YOUR INSTRUCTIONS » All entries shown below must be given again word for word.

Records from a collection
────────────────────

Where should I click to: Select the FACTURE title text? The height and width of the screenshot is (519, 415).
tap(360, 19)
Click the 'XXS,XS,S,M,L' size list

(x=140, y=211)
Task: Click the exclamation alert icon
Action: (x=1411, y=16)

────────────────────

ANSWER TO THIS EXERCISE »
Where should I click to: Select the FACTURE title text? The height and width of the screenshot is (519, 415).
tap(360, 19)
Click the 'XXS,XS,S,M,L' size list

(x=140, y=211)
Task: Click the exclamation alert icon
Action: (x=1411, y=16)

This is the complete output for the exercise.